United by their passion and achievements in winter swimming and with fresh memories of a successful first visit to Argentina the previous year, 50 swimmers arrived in Buenos Aires. At the invitation of Matias Ola, his Unir El Mundo campaign, with support from the Argentina tourist board, Marca Pais and other significant sponsors, the Festival was launched immediately with eager anticipation, fond reunions, bright new friendships, logistics and plans for a monumental relay swim.
As a team of 45 swimmers stepped aboard the Sturla boat at Puerto Madero in the deep quiet of a night ready for adventure, the host and organiser Matias Ola (Argentina), Adriano Motta (Uruguay), Grigoriy Ermola (Russia), Brad McVetta (USA), and Cristian Vergara (Chile) began the first stage of the relay from the rocky beach of Colonia at 6am.
As the day was emerging from a grey tormented sky at 8.20am, the first rotation of 3 fresh swimmers, Aleksandr Jakovlev (Latvia), Nuala Moore (Ireland) and Jakub Valnicek (Czech Republic) were in the Prefectura support boat, and the relay was passed between their strong shoulders in sessions of 10-20 minutes each to swim back to Argentina.
The Rio de la Plata rolled and the dense brown water was littered with mangroves and leaping dorado to stir even the strongest of stomachs as it presented this huge challenge. Cargo ships passed the cruising Sturla and Prefectura Naval Argentina support boats which shadowed the swimmers’ every stroke with full concentration, bated breathe and the specialist rescue skills which could be required at any moment. By mid-day the rotations were making steady, yet winding progress across the river, and the sun appeared to cast a calm silver shimmer across the surface.
The Rio de la Plata was beginning to enjoy the event as much as the international swimmers as Estonia passed to Germany, Sweden to Belgium, Russia to Finland, USA to Denmark, and so on, until the sun faded and the dark night returned. The city lights of Buenos Aires shone like a string of diamonds across the skyline and suddenly appeared to be getting closer.
In water between 10-14ºC the team of 50 swimmers from 20 countries made history on 18th – 19th July 2015, as they completed a demanding journey of 60kms in 20 hours. At 2am, the harbour of Puerto Madero, which had seen their launch the previous morning, was full of jubilant swimmers sharing the final 100m and raising their national flags high out of the Rio de la Plata to complete their crossing from Uruguay.

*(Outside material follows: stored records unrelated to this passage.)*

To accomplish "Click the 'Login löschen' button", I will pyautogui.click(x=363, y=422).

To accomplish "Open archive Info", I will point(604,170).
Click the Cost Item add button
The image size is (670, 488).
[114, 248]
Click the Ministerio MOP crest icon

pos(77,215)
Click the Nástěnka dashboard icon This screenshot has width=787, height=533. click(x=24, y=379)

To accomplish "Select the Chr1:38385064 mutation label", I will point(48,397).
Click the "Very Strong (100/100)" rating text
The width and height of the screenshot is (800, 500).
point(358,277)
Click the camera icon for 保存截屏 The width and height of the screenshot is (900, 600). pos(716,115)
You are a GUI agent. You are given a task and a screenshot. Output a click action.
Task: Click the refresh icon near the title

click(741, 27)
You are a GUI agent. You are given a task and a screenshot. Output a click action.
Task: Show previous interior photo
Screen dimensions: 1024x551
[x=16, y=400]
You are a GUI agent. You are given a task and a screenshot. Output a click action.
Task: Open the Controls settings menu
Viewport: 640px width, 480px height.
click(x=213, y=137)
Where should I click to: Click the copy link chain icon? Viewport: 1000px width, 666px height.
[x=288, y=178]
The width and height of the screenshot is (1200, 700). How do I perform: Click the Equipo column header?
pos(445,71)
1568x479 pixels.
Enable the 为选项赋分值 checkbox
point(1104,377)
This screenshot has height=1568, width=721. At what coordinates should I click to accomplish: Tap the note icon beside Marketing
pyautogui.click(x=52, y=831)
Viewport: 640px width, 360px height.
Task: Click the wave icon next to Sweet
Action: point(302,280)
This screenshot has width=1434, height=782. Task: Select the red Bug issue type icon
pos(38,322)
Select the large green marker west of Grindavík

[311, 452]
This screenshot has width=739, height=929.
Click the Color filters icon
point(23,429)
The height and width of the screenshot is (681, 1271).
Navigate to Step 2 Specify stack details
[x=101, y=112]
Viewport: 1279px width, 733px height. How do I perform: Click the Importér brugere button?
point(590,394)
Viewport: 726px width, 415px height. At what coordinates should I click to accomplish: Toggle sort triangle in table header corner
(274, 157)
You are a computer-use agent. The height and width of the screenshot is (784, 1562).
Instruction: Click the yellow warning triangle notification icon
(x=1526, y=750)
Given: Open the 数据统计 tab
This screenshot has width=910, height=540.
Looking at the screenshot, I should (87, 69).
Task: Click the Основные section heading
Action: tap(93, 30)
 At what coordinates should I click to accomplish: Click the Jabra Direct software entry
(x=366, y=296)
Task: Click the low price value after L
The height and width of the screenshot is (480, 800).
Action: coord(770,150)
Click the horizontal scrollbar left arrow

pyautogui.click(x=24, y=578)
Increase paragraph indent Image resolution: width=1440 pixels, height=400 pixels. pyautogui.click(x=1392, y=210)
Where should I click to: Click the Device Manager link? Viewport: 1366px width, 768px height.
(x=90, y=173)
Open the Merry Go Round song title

As the memory of making history faded under a veil of Press Conferences and celebrations, the Argentina Winter Swimming Festival transferred to El Calafate in Patagonia. A unique opportunity to acclimatise to the icy glacier waters was presented at Bahia Redonda, where a group of brave Argentine’s also tried winter swimming for the first time. In the weeks preceding the Festival, winter in El Calafate had seen temperatures regularly fall well below zero. A fine film of ice on the milky blue lake was visible as the swimmers were treated to a photo opportunity from a host of visiting flamingoes. The ice soon melted in the morning sunshine, but immediately set the scene for special winter swimming in the middle of summer, to those from the Northern Hemisphere.
By Friday 24th July, sensing the magic of the event, 65 winter swimmers from 20 countries prepared to swim in 44 freestyle heats at distances of 25m, 50m, 100m and the 4x25m relay in a 4-lane purpose-made floating pool, then 500m in open water under the watchful eye of the Perito Moreno glacier, in water which had plummeted to 2.4ºC. Overnight, a 5cm layer of snow had fallen in the National Glacier Park, while the temperature outside hovered around +4ºC. The setting for winter swimming on the bank of Argentina’s biggest freshwater lake, Lago Argentino was in direct contrast to the relay swim across the Rio de la Plata, however there was no loss of occasion or enthusiasm. This was the day of events that every winter swimmer had come to Argentina for.
As each heat seamlessly glided onto the next, the international community of winter swimmers enjoyed the warmth of every moment of this spectacular location and their strong sense of team spirit. Competition was fierce, but kind; swimmers were brave but fearless; countries competed but no trophies were won; the glacier was still but powerful; united goals and friendship permeated the day.
The Perito Moreno glacier watched the event draw to a close, and never let us forget how grateful we were to be swimming at the 2nd Argentina Winter Swimming Festival 2015, and how we are looking forward to the 2016 Argentina Open Cup.